Categories
Arts & CultureArts & Culture Features

Slingshot Comedy Night Features Moshe Kasher and More


Interviews with comedians are tricky—especially comedians like Moshe Kasher. Kasher is extremely sarcastic, which basically means his jokes (about, say, never bombing once in his entire career, or waiting for the expiration of his contract with the Zionist cabal that controls the world’s entertainment industry so he can scale back the Jewishness of his act) don’t translate well to print. A veteran of countless interviews, Kasher knows this, but he can’t turn off the defense mechanism.

“Every comedian has had the experience of a person latching onto very weird, sincere themes, where you sound like, ‘I’m a self-important, overly serious, saccharine kind of asshole,’” Kasher says. “You just pepper these little jokes in, in the desperate hope that your interview will come off like, ‘This guy knows how to have a good time in an interview.’”

So, without dwelling on specifics, take it from this writer: Kasher actually seems like he knows how to have a good time. In interviews, most comedians tend to either refuse to make jokes, lest they spoil their act or see their humor lost in translation to print, or force prepared and print-tested answers, regardless of whether they address the question asked. But Kasher is off-the-cuff funny in a way few comedians are.

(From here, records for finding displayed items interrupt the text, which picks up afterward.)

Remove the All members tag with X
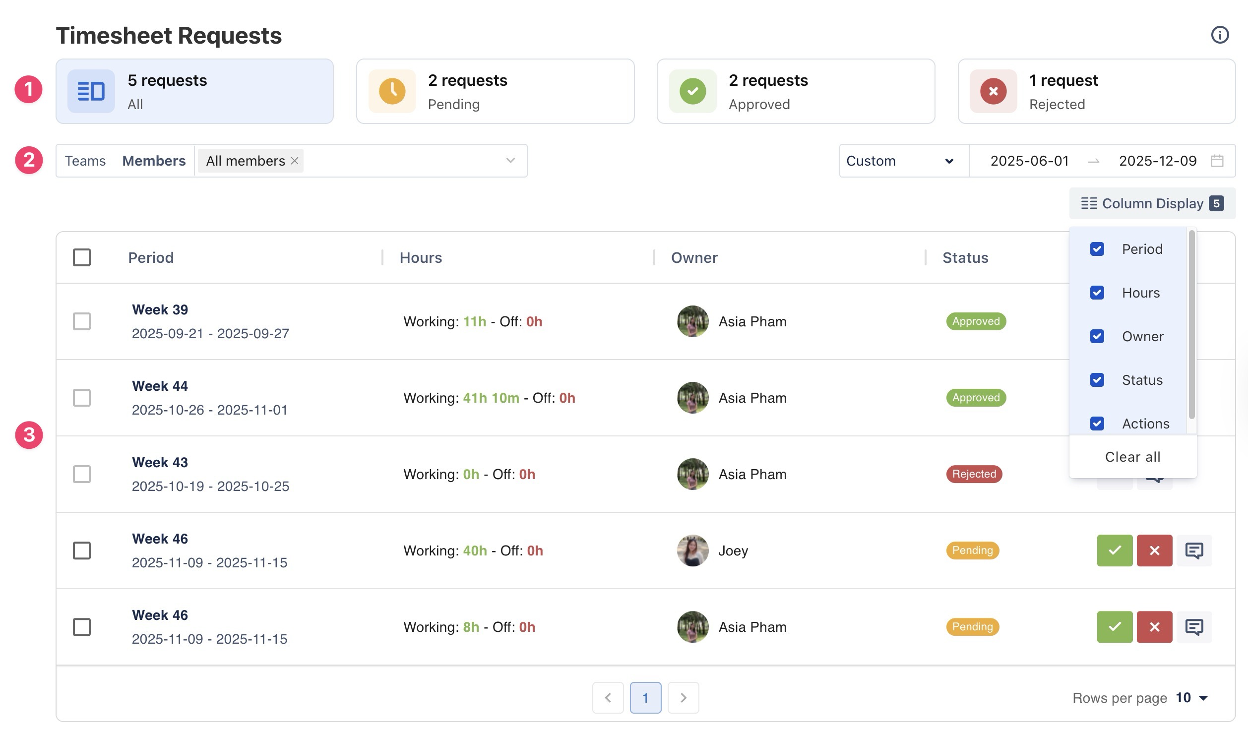1248x732 pixels. click(x=295, y=161)
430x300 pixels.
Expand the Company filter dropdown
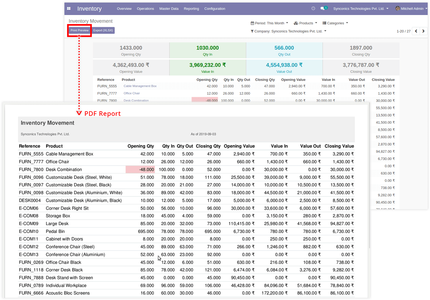(x=288, y=32)
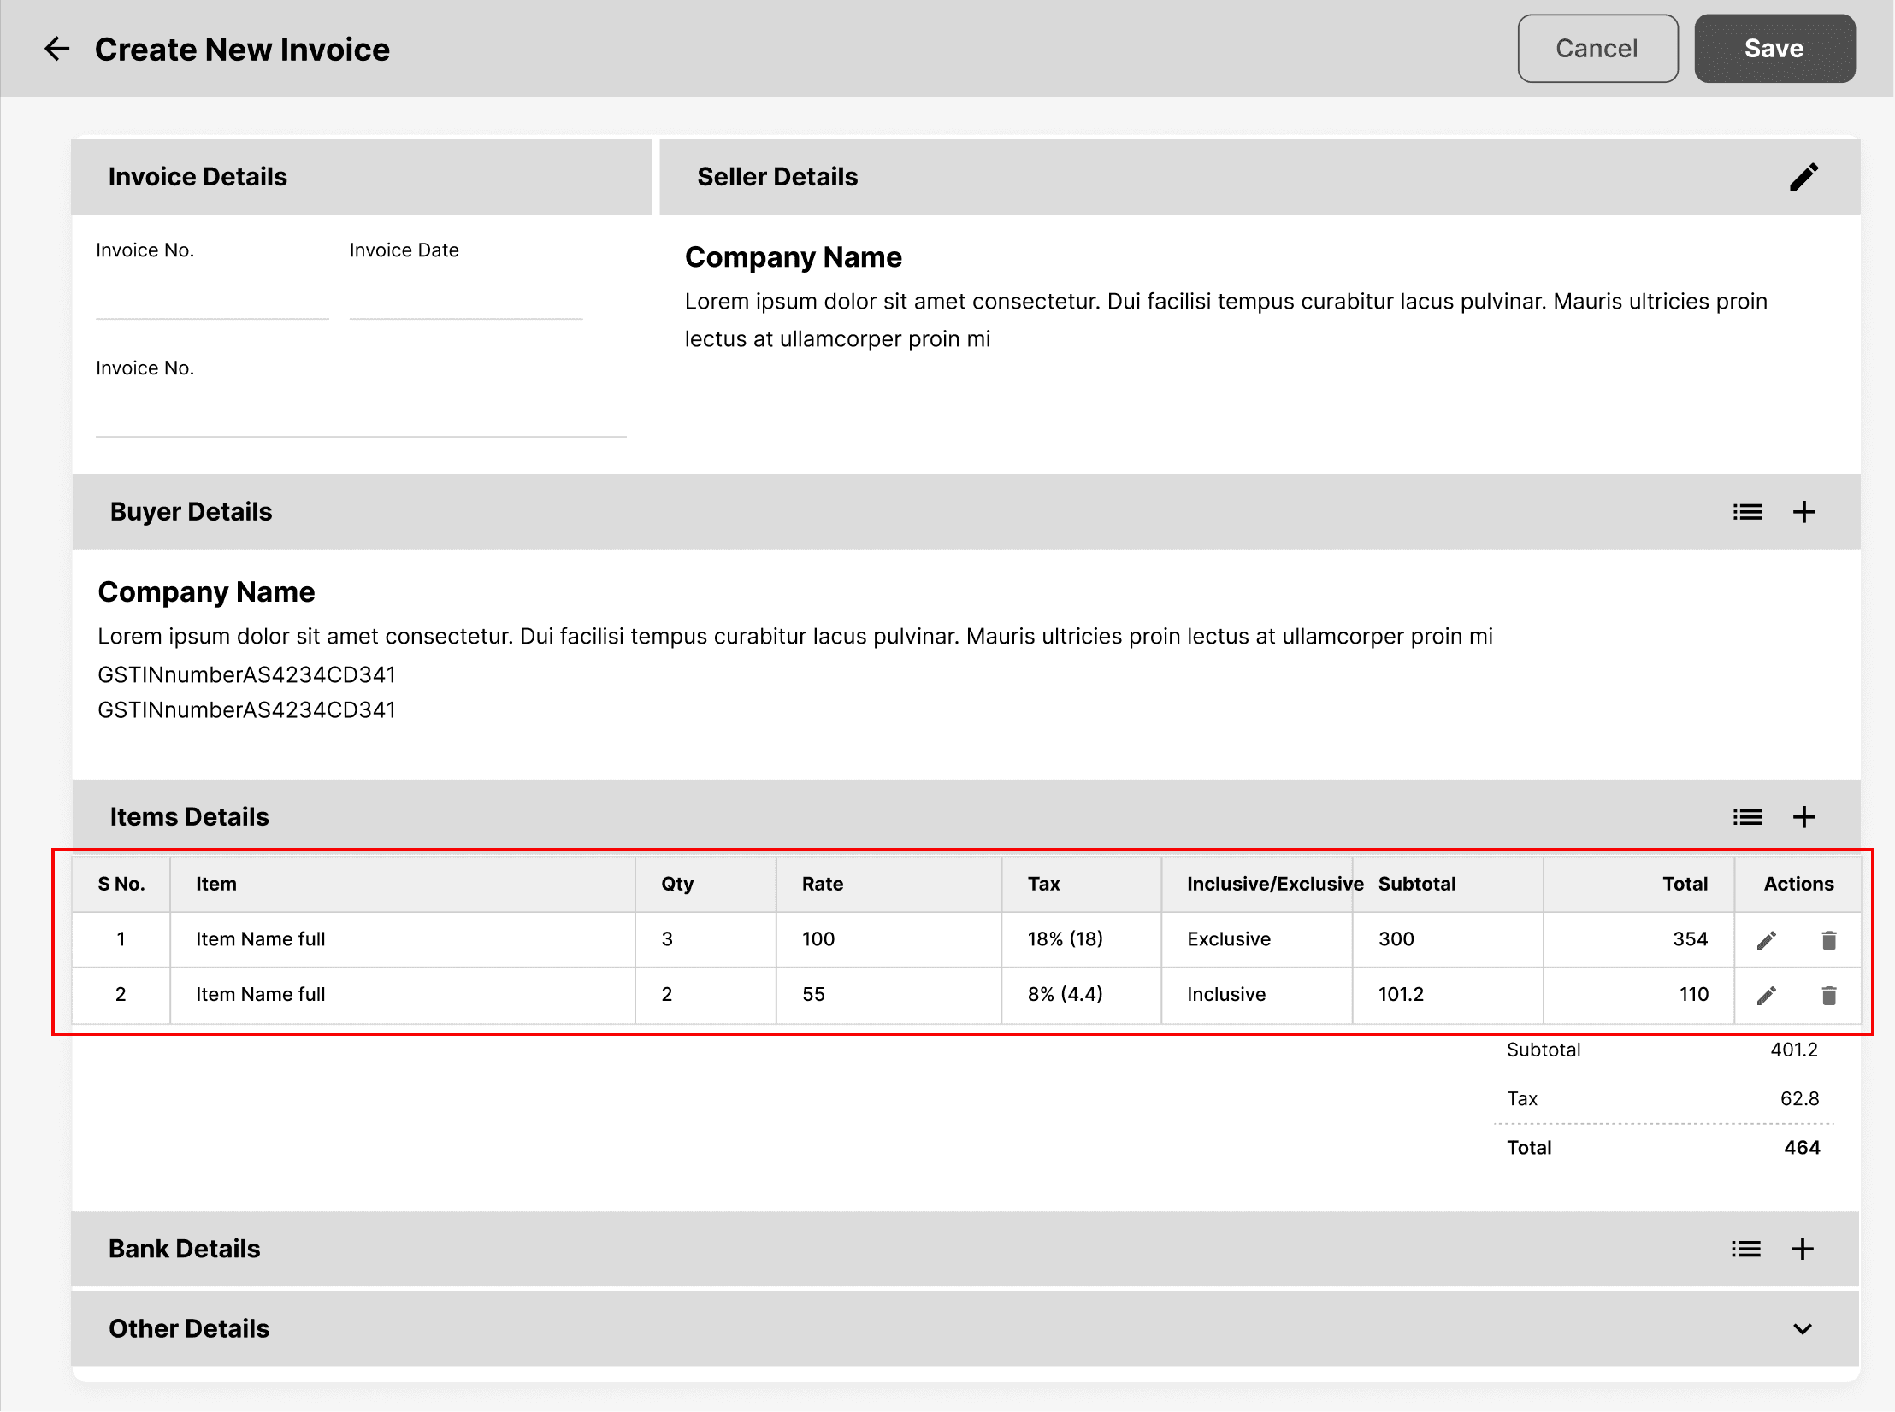Edit Seller Details with pencil icon
This screenshot has height=1412, width=1895.
pyautogui.click(x=1803, y=177)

At Slingshot, Kasher is performing with Nate Bargatze, whose sparklingly clean act is a stark contrast to Kasher’s blue-as-the-deep-sea routine, reflecting their divergent backgrounds. Kasher’s act touches on his upbringing, split between Brooklyn with his Hasidic father and Oakland, CA with his atheist hippie mom, as opposed to Bargatze’s, which Kasher describes as an “articulated defense of the Tennessean in him.”

The bill at Slingshot’s Comedy Night also includes Luke Fields and Caleb Synan, who both have Athens ties, and Atlanta’s Cherith Fuller.